In een klein plaatsje in de Gelderse gemeente Oude IJsselstreek bouwt Hencon Metal & Mining enorme machines. Die vinden hun weg naar metaal- en mijnbouwbedrijven over de hele wereld, met elk hun eigen, specifieke vraag. Evenwel tekenen zich in de hogelonenlanden twee trends af: meer efficiency en duurzaamheid. Hencon speelt erop in door te elektrificeren, te digitaliseren en meer te focussen op dienstverlening. Dat geldt ook voor de tweede tak van sport, Hencon Forestry.

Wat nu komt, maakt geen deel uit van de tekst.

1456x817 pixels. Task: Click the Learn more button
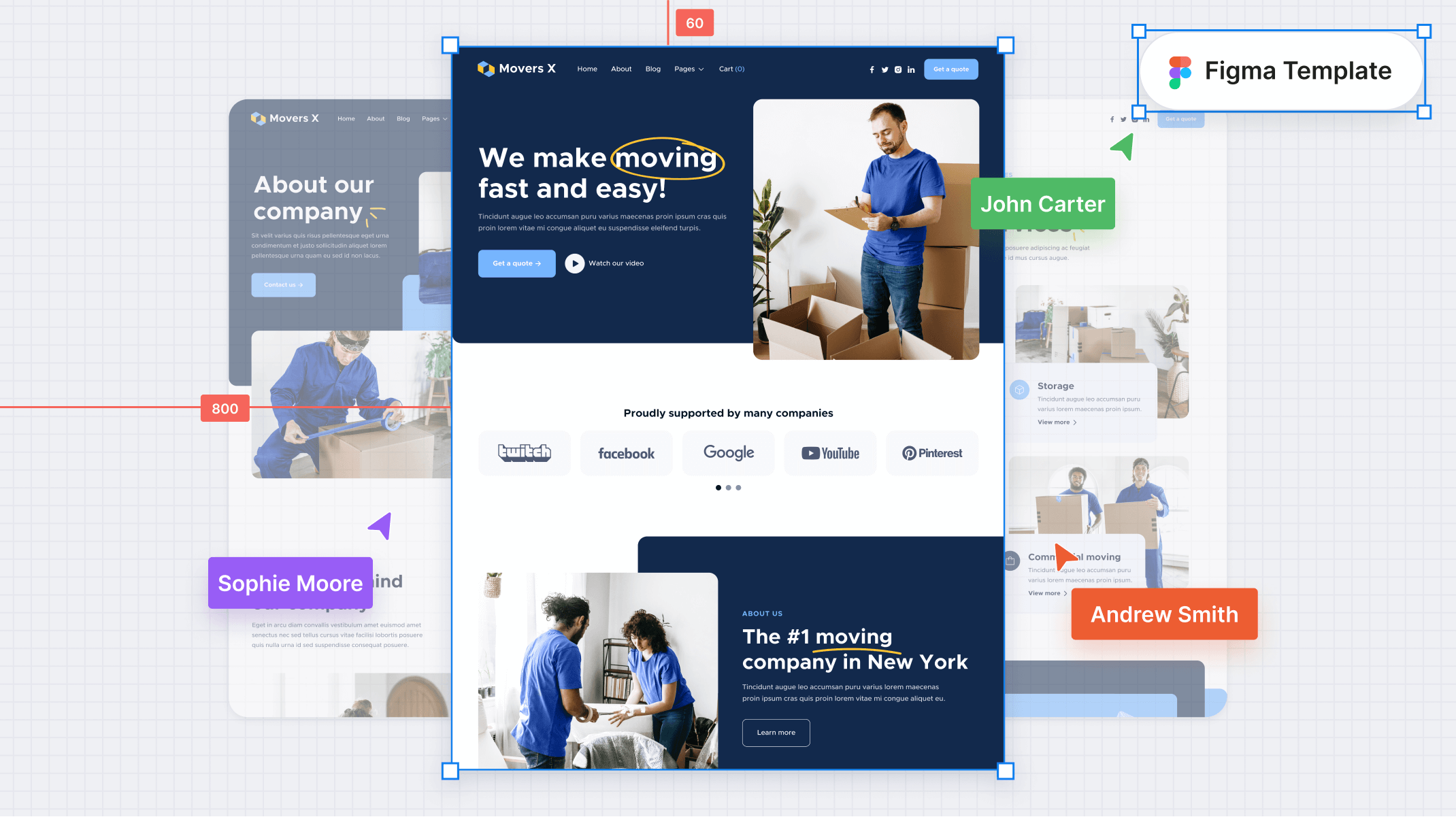(x=776, y=732)
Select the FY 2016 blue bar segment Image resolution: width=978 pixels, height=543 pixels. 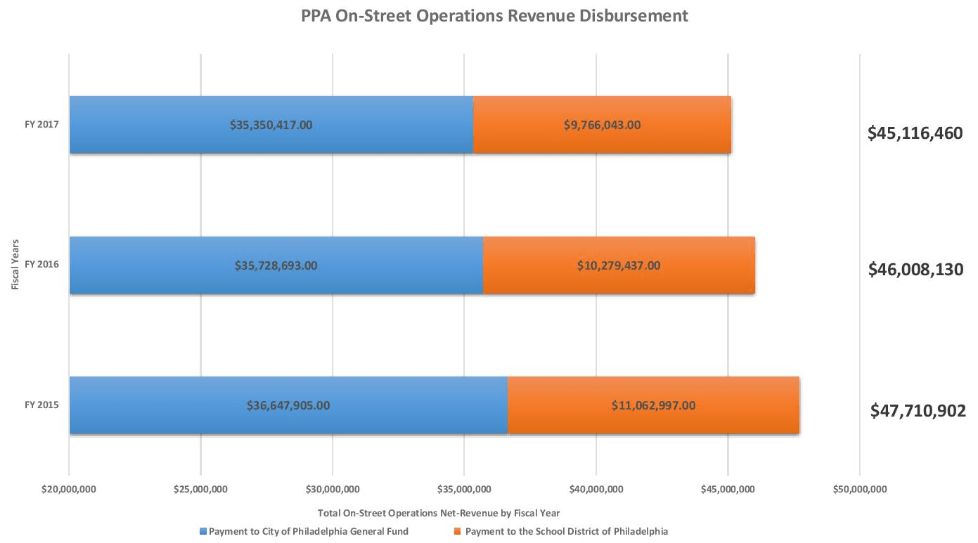(276, 265)
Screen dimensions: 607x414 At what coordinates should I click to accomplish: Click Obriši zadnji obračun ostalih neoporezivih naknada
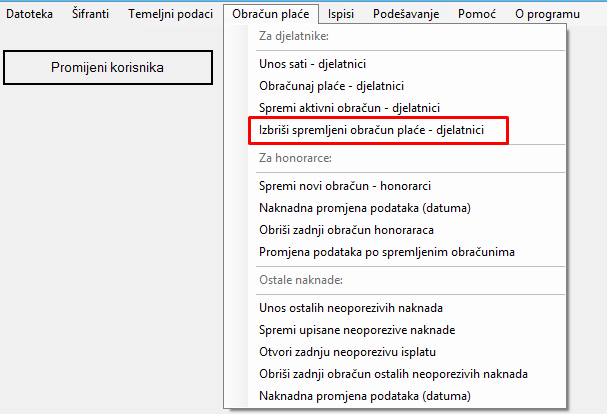click(x=393, y=374)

– ‘Elk van de plusminus tweehonderd smelterijen wereldwijd heeft een uniek karakter.’
– ‘Wij willen een leverancier van oplossingen voor gespecialiseerd intern transport zijn.’
– ‘Onze voertuigen zijn weliswaar geen corebusiness voor de klant, maar wel cruciaal.’
– ‘Onze uitdaging is om banken en financiers een passende oplossing te bieden.’
– ‘Voorheen was leasen een vies woord, nu staan veel klanten ervoor open.’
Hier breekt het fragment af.